··· Material to process
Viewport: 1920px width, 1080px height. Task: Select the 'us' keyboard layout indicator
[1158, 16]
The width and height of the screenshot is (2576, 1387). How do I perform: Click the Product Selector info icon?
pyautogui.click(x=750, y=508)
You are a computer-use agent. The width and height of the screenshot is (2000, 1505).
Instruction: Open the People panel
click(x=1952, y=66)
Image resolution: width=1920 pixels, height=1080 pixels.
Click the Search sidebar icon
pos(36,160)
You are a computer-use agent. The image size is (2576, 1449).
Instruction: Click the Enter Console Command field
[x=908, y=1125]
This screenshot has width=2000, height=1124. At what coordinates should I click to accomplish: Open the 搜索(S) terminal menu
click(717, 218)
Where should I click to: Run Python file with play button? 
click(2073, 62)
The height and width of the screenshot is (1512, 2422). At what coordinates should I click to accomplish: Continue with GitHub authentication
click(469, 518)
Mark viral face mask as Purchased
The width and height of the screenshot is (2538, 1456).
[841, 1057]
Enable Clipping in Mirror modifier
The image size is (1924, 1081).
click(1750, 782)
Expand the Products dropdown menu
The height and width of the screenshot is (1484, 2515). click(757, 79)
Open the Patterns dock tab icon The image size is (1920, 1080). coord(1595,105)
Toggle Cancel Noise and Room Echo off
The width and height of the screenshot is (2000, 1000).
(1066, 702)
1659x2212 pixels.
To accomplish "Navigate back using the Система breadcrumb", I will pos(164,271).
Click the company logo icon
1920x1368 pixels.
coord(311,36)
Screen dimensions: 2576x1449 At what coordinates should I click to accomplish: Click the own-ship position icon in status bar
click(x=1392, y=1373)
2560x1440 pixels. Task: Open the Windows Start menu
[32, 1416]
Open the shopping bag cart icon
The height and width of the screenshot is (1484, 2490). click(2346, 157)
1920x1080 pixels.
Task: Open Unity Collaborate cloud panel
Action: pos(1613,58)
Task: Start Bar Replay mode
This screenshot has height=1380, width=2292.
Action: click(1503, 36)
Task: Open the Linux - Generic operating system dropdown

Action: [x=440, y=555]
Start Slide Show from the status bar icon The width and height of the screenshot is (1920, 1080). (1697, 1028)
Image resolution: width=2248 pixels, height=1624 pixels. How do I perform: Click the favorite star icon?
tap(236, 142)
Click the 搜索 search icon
······
Repeat the data above, word for word.

Viewport: 1920px width, 1080px height. Task: Select the 'us' keyboard layout indicator
[1158, 16]
The width and height of the screenshot is (2576, 1387). How do I perform: Click the Product Selector info icon?
pyautogui.click(x=750, y=508)
You are a computer-use agent. The width and height of the screenshot is (2000, 1505).
Instruction: Open the People panel
click(x=1952, y=66)
Image resolution: width=1920 pixels, height=1080 pixels.
Click the Search sidebar icon
pos(36,160)
You are a computer-use agent. The image size is (2576, 1449).
Instruction: Click the Enter Console Command field
[x=908, y=1125]
This screenshot has width=2000, height=1124. At what coordinates should I click to accomplish: Open the 搜索(S) terminal menu
click(717, 218)
Where should I click to: Run Python file with play button? 
click(2073, 62)
The height and width of the screenshot is (1512, 2422). At what coordinates should I click to accomplish: Continue with GitHub authentication
click(469, 518)
Mark viral face mask as Purchased
The width and height of the screenshot is (2538, 1456).
[841, 1057]
Enable Clipping in Mirror modifier
The image size is (1924, 1081).
click(1750, 782)
Expand the Products dropdown menu
The height and width of the screenshot is (1484, 2515). click(757, 79)
Open the Patterns dock tab icon The image size is (1920, 1080). coord(1595,105)
Toggle Cancel Noise and Room Echo off
The width and height of the screenshot is (2000, 1000).
(1066, 702)
1659x2212 pixels.
To accomplish "Navigate back using the Система breadcrumb", I will pos(164,271).
Click the company logo icon
1920x1368 pixels.
coord(311,36)
Screen dimensions: 2576x1449 At what coordinates should I click to accomplish: Click the own-ship position icon in status bar
click(x=1392, y=1373)
2560x1440 pixels. Task: Open the Windows Start menu
[32, 1416]
Open the shopping bag cart icon
The height and width of the screenshot is (1484, 2490). click(2346, 157)
1920x1080 pixels.
Task: Open Unity Collaborate cloud panel
Action: pos(1613,58)
Task: Start Bar Replay mode
This screenshot has height=1380, width=2292.
Action: click(1503, 36)
Task: Open the Linux - Generic operating system dropdown

Action: [x=440, y=555]
Start Slide Show from the status bar icon The width and height of the screenshot is (1920, 1080). (1697, 1028)
Image resolution: width=2248 pixels, height=1624 pixels. How do I perform: Click the favorite star icon?
tap(236, 142)
Click the 搜索 search icon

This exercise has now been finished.